Although I am originally from Moray I now live in Fife and the hill behind our house is where Agricola's army is said to have camped on the way North after having crossed the Firth of Forth.
> When it was excavated in the 1950s by Richmond, a large pit was found in the summer of 1960 containing 875,400 complete iron nails (Square shaft) ranging from 50–410 mm (2–16 in) plus another 28 (round shaft nails) weighing 7 tons, together with other iron objects, including cartwheel rims weighing a combined total weight of ten tonnes (Inchtuthil Nails by “Roddy Fraser”). The pit was elaborately concealed, and the nails and ironwork were almost certainly buried by the troops to deny them to the local tribes when they dismantled the fortress before they finally left.
It's my belief, iron and ironstone being high value, they'd have taken what they could with them, the inputs. Charcoal aside, the remains otherwise are more marginal value, you can do Iron in a mud brick hearth, there wouldn't have been a lot of immovable fixed infrastructure to take really. The charcoal is a pain to make, time consuming. Maybe they burned that to avoid the romans having access, but I tend to think the Romans did this, to deny re-use when the inevitable re-occupation came. They'd have lifted what they could, and destroyed the rest.
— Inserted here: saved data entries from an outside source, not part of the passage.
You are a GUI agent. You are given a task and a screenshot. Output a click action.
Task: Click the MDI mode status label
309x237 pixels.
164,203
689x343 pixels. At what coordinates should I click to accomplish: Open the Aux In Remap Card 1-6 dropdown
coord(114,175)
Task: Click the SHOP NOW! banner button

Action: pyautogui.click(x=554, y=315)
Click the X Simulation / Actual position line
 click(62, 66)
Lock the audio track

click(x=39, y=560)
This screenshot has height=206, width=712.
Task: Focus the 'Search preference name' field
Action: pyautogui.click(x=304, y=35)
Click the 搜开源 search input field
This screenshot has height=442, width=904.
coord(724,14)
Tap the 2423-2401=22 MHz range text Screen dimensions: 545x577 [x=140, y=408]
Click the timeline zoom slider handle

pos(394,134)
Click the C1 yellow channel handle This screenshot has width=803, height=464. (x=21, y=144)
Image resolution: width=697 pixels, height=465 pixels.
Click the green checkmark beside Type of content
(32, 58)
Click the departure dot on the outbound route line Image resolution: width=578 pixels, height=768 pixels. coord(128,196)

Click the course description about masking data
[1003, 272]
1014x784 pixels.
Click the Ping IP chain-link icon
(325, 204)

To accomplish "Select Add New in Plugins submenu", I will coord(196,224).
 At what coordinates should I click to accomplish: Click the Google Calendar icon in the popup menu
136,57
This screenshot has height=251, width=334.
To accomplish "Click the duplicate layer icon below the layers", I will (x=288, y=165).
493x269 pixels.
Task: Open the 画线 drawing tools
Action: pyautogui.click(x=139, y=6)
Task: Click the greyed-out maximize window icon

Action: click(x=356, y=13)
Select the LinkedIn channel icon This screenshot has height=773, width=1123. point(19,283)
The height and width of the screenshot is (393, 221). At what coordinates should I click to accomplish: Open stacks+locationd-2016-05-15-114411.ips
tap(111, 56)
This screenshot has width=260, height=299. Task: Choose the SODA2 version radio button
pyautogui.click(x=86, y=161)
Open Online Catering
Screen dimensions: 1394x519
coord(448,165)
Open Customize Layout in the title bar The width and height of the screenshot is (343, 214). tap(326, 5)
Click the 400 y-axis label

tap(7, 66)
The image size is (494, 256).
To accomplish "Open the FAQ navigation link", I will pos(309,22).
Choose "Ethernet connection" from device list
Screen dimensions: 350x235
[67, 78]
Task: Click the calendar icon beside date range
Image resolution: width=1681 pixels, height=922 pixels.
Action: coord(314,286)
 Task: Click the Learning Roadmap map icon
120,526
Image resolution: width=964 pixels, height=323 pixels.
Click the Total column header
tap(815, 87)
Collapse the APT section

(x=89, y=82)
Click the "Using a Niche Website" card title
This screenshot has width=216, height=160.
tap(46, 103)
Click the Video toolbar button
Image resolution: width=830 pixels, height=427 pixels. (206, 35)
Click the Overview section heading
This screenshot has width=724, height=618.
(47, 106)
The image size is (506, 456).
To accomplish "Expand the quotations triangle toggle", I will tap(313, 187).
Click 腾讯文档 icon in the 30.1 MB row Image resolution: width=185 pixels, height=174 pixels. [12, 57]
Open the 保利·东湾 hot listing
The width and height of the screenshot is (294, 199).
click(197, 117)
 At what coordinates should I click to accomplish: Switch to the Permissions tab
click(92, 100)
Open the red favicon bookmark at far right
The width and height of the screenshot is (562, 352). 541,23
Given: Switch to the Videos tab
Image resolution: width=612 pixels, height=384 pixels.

Not an archeologist. The best way to get good input is to post bad input and wait to be corrected!
>Not an archeologist. The best way to get good input is to post bad input and wait to be corrected!
This is so true. If you ask for help, people will ignore you. But... if you post the wrong answer--people will fall over themselves to correct you. It's like a hack for human behavior.
And actively harmful in implementation. It spreads bad information, confidently posted for others to trust and duplicate.
Bad information labelled with an appropriate confidence rating can be useful as a starting point to others. ("I'm not sure but this looks sort of like a rail spike nail, maybe start there?") But labelled as good, to others that can't label it themselves, it just degrades the average value of the other information and also the confidence in it too.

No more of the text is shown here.